Explain the difference between Index Scan and Index Heap scan in the 2 examples

 explain select * from passenger where passenger_id = 8888;
                                   QUERY PLAN
---------------------------------------------------------------------------------
 Index Scan using passenger_pkey on passenger  (cost=0.43..8.45 rows=1 width=47)
   Index Cond: (passenger_id = 8888)
(2 rows)

and

explain select * from passenger where passenger_id < 8888;
                                    QUERY PLAN
----------------------------------------------------------------------------------
 Bitmap Heap Scan on passenger  (cost=184.03..31558.41 rows=9754 width=47)
   Recheck Cond: (passenger_id < 8888)
   ->  Bitmap Index Scan on passenger_pkey  (cost=0.00..181.59 rows=9754 width=0)
         Index Cond: (passenger_id < 8888)
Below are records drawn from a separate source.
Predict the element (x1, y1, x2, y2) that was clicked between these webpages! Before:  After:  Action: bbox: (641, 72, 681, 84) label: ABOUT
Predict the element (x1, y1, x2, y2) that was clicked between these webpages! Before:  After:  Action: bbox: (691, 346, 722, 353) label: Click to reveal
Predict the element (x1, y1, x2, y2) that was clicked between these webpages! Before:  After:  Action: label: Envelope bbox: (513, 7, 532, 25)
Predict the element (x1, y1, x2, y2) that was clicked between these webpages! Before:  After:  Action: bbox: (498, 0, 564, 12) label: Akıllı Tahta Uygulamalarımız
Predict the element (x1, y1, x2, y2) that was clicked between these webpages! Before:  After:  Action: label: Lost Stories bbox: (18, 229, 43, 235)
Which if the following statement is true

  • Bitmap Heap Scans are often more efficient than Index Scan when retrieving a larger number of rows.
  • They are the same thing but bitmap scanning is for boolean data types.
  • When retrieving a small number of rows, Index Scan is faster because it avoids building the bitmap.
  • Bitmap Scanning is a 2 step process: create the bitmap, then accesses the table.

Q7. Index Scans

  • Used when: Fetching a small number of rows based on an index condition.
  • uses the index to find the location of rows matching the condition.
  • Efficient for reading large portions of a table, but can be slow for selective queries on large tables.
  • Reads all rows in the table sequentially, one after another.

Q8. Bitmap Heap Scans

  • Used when: Fetching a moderate number of rows based on an index condition.
  • More efficient than Index Scan when retrieving a larger number of rows, but still selective enough not to warrant a full Sequential Scan.
  • Very efficient for retrieving a small number of rows, especially with highly selective conditions.
  • Uses an index to create the bitmap, then accesses the table.

Q9. order of operations

In the following query plan

explain select * from passenger order by random() limit 50;
                                    QUERY PLAN
----------------------------------------------------------------------------------
 Limit  (cost=917486.28..917486.41 rows=50 width=55)
   ->  Sort  (cost=917486.28..958265.92 rows=16311855 width=55)
         Sort Key: (random())
         ->  Seq Scan on passenger  (cost=0.00..375618.19 rows=16311855 width=55)
 JIT:
   Functions: 3
   Options: Inlining true, Optimization true, Expressions true, Deforming true
(7 rows)

what is the order of operations ?

  • bottom to top: Sequential scan on the whole table, then sort by random, then limit to 50 rows
  • top to bottom: Limit to 50 rows than sorting by random and finally scanning on the rows
  • does not matter. Each step can be done independently